From the line with "Task: Click the -JP¥16.039b" to the line with "You are a computer-use agent. The height", retype every line exactly, including those two, and leave out the rest of the data below.

▶ Records supplied

- - -

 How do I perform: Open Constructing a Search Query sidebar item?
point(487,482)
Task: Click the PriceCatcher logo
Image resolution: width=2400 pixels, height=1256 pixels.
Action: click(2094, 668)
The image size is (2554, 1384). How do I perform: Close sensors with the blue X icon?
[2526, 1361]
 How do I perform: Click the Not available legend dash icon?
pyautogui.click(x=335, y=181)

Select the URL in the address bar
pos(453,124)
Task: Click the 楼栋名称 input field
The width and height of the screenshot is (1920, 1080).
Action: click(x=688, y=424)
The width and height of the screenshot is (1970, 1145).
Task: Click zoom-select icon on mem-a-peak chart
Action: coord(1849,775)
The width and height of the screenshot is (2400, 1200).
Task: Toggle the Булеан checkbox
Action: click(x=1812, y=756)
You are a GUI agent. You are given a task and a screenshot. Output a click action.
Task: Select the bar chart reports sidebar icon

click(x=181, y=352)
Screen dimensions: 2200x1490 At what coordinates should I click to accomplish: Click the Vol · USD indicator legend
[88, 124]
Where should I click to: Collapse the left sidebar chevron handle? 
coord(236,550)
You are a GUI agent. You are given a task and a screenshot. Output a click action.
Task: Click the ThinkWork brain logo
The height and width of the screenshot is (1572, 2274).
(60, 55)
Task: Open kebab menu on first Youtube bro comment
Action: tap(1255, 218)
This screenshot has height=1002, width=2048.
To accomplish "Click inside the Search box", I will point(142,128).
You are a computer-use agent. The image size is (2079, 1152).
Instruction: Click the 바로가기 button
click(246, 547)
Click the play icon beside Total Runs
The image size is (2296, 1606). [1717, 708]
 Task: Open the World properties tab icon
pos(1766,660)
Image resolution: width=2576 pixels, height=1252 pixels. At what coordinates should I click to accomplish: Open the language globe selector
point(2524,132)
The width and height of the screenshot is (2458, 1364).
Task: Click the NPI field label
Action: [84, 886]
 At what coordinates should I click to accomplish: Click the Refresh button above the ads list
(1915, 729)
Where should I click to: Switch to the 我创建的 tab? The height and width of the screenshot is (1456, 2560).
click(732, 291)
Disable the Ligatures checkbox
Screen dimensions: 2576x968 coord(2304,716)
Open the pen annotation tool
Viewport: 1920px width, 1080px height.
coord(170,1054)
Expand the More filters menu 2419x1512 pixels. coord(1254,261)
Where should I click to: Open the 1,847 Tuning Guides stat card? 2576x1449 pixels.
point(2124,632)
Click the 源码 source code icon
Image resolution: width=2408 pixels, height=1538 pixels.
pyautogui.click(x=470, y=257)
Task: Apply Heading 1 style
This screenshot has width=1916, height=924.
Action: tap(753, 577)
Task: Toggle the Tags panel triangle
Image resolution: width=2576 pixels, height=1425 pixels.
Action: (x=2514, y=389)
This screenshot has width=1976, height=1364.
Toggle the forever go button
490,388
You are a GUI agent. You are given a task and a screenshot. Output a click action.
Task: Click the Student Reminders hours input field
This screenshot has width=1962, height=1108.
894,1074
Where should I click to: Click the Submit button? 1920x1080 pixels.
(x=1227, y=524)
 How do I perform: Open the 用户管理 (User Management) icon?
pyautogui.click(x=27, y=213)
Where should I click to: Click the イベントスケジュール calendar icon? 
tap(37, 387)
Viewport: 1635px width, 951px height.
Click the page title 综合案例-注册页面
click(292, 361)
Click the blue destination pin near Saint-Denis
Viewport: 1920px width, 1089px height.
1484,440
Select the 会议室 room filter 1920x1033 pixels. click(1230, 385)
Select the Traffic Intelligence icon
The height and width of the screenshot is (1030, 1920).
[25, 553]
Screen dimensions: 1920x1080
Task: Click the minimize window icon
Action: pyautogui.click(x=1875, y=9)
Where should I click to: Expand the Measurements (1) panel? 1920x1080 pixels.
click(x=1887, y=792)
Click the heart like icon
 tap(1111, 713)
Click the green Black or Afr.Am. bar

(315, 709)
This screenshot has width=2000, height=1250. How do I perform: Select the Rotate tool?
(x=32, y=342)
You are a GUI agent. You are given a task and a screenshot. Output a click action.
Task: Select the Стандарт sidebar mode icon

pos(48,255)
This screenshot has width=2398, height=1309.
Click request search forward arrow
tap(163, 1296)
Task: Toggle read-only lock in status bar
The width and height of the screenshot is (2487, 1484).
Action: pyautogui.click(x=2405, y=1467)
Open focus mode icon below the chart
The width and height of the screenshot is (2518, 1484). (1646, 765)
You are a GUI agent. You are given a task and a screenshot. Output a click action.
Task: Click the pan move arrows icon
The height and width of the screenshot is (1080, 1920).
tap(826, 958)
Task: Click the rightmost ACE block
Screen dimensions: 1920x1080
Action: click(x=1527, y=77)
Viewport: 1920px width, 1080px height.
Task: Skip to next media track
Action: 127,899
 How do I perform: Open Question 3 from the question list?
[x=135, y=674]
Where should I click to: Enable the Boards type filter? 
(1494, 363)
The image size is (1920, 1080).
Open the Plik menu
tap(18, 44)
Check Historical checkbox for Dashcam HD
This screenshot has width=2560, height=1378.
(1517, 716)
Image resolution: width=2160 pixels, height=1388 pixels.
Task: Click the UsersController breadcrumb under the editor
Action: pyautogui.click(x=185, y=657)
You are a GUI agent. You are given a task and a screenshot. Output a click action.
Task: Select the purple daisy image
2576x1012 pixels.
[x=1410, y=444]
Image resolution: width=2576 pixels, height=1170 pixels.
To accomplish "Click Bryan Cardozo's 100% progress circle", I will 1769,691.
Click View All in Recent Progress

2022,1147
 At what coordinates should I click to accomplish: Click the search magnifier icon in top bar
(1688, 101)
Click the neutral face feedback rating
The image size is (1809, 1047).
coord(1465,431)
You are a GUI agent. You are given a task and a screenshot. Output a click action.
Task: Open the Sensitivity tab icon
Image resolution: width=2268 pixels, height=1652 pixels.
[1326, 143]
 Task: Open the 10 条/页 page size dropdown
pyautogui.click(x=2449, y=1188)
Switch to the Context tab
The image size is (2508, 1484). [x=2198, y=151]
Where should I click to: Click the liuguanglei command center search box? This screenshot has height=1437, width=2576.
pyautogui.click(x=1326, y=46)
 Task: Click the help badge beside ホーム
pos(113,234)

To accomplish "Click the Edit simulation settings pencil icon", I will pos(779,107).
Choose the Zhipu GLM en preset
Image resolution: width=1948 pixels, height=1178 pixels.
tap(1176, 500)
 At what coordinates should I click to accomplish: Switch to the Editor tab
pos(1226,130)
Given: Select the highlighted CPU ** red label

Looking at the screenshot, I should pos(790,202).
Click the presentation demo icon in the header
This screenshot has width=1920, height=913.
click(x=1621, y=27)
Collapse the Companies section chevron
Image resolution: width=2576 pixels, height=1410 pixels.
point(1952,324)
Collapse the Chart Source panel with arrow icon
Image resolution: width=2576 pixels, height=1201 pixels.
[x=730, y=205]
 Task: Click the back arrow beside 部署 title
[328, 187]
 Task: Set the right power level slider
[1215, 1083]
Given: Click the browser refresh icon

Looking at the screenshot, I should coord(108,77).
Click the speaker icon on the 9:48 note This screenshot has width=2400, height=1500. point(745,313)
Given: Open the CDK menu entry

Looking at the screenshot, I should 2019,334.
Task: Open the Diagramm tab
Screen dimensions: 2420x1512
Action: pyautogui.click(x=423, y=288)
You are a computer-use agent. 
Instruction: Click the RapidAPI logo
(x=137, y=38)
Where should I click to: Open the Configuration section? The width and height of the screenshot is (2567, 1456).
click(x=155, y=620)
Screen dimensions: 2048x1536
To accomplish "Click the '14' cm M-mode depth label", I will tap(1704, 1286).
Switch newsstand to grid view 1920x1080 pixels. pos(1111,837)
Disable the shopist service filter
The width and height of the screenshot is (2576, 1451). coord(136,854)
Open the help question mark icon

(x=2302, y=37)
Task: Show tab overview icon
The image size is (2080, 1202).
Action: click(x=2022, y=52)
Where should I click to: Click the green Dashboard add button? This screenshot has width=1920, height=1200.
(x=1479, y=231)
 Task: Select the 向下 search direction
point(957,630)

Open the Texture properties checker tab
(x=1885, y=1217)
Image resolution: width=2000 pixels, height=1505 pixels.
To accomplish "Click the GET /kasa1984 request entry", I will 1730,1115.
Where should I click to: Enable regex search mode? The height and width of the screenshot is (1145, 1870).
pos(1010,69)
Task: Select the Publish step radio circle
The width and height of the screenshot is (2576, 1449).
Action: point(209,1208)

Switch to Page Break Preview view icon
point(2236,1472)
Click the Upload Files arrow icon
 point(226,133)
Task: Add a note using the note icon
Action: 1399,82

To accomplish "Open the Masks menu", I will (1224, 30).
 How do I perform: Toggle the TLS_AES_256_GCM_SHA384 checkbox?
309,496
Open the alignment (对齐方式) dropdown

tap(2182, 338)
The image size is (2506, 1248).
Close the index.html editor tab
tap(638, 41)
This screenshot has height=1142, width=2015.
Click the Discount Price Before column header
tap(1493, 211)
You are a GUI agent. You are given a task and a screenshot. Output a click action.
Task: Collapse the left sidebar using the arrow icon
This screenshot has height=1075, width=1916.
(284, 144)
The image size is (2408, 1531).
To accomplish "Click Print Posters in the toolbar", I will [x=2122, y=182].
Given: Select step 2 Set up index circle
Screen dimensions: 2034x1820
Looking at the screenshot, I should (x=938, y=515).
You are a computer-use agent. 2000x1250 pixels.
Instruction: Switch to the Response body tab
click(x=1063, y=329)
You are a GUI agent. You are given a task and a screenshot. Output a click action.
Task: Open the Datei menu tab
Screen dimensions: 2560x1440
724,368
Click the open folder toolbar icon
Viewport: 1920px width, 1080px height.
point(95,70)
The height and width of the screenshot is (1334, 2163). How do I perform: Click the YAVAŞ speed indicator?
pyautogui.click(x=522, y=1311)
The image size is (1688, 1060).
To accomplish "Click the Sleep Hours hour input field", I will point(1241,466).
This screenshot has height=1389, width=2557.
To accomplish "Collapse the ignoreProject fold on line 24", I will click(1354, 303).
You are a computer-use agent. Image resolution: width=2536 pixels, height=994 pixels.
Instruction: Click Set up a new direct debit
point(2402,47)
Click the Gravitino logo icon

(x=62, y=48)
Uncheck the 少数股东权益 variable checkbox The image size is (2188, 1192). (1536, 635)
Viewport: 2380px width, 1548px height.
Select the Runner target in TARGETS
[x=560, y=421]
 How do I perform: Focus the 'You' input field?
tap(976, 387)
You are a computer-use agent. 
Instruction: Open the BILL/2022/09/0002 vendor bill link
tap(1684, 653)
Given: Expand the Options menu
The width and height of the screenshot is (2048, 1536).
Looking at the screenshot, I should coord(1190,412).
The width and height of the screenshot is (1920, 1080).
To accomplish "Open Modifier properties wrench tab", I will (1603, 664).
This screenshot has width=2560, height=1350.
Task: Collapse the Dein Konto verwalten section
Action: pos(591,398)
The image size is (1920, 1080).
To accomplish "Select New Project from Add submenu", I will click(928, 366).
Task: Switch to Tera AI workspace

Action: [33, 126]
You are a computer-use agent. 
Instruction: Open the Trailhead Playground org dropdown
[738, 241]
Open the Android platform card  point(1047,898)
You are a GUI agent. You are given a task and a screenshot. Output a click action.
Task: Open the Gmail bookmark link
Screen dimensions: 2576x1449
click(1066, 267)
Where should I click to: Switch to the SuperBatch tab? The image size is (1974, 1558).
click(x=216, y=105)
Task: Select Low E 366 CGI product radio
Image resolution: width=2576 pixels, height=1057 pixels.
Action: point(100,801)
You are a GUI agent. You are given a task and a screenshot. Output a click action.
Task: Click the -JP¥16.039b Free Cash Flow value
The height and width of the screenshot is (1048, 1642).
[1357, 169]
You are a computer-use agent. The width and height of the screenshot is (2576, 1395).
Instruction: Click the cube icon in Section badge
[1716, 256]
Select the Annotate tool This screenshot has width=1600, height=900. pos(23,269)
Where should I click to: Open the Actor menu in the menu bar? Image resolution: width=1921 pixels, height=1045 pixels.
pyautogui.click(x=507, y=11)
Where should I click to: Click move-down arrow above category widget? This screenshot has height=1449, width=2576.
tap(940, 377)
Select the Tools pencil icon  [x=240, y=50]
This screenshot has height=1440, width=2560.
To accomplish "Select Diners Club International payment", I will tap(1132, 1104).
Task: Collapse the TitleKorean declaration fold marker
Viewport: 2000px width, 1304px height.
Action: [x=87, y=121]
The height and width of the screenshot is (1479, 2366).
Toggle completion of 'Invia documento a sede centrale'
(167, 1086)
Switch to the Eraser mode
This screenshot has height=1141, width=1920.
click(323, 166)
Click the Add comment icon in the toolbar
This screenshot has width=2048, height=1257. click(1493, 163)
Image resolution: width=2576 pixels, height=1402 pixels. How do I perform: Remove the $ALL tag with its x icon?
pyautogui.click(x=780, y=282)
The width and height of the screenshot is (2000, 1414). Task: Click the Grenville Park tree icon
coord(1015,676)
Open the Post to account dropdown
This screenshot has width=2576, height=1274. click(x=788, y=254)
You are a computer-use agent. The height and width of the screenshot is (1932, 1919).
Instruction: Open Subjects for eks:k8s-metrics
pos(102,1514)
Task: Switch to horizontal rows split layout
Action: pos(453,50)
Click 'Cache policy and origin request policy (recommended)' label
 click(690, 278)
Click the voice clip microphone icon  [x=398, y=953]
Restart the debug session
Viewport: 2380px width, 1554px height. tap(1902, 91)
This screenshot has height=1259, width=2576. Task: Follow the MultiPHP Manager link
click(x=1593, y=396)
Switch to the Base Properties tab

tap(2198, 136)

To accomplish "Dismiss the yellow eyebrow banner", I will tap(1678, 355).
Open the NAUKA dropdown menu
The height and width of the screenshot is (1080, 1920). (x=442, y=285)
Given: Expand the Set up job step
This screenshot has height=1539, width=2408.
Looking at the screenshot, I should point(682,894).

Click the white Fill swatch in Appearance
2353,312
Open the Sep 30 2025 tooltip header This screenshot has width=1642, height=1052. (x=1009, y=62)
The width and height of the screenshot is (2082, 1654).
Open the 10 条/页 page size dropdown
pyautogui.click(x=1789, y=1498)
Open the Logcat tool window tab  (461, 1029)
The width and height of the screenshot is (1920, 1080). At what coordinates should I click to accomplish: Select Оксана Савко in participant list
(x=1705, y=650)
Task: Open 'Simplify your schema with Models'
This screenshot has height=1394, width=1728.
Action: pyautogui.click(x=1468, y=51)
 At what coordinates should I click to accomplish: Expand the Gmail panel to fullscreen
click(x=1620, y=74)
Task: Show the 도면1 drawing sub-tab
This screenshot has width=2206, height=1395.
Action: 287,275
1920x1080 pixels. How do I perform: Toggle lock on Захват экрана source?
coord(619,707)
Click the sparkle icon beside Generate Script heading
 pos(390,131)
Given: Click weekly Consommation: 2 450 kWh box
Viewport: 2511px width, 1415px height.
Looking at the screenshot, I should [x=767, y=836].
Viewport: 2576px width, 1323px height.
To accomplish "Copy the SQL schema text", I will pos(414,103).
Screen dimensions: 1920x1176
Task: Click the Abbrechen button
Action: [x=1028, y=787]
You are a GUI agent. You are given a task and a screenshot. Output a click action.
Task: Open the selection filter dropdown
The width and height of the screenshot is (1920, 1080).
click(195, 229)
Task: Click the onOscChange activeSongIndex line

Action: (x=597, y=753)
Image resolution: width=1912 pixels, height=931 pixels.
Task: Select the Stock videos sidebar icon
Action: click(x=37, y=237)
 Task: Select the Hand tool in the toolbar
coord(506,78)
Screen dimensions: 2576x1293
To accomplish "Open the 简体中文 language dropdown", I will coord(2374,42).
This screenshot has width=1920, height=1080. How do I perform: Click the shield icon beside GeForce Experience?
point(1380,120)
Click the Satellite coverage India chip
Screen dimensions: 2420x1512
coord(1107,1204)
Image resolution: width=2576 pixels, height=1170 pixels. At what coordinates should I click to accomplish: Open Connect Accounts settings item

- - -

▶ Solution for this problem
Task: Click the -JP¥16.039b Free Cash Flow value
The height and width of the screenshot is (1048, 1642).
[1357, 169]
You are a computer-use agent. The width and height of the screenshot is (2576, 1395).
Instruction: Click the cube icon in Section badge
[1716, 256]
Select the Annotate tool This screenshot has width=1600, height=900. pos(23,269)
Where should I click to: Open the Actor menu in the menu bar? Image resolution: width=1921 pixels, height=1045 pixels.
pyautogui.click(x=507, y=11)
Where should I click to: Click move-down arrow above category widget? This screenshot has height=1449, width=2576.
tap(940, 377)
Select the Tools pencil icon  [x=240, y=50]
This screenshot has height=1440, width=2560.
To accomplish "Select Diners Club International payment", I will tap(1132, 1104).
Task: Collapse the TitleKorean declaration fold marker
Viewport: 2000px width, 1304px height.
Action: [x=87, y=121]
The height and width of the screenshot is (1479, 2366).
Toggle completion of 'Invia documento a sede centrale'
(167, 1086)
Switch to the Eraser mode
This screenshot has height=1141, width=1920.
click(323, 166)
Click the Add comment icon in the toolbar
This screenshot has width=2048, height=1257. click(1493, 163)
Image resolution: width=2576 pixels, height=1402 pixels. How do I perform: Remove the $ALL tag with its x icon?
pyautogui.click(x=780, y=282)
The width and height of the screenshot is (2000, 1414). Task: Click the Grenville Park tree icon
coord(1015,676)
Open the Post to account dropdown
This screenshot has width=2576, height=1274. click(x=788, y=254)
You are a computer-use agent. The height and width of the screenshot is (1932, 1919).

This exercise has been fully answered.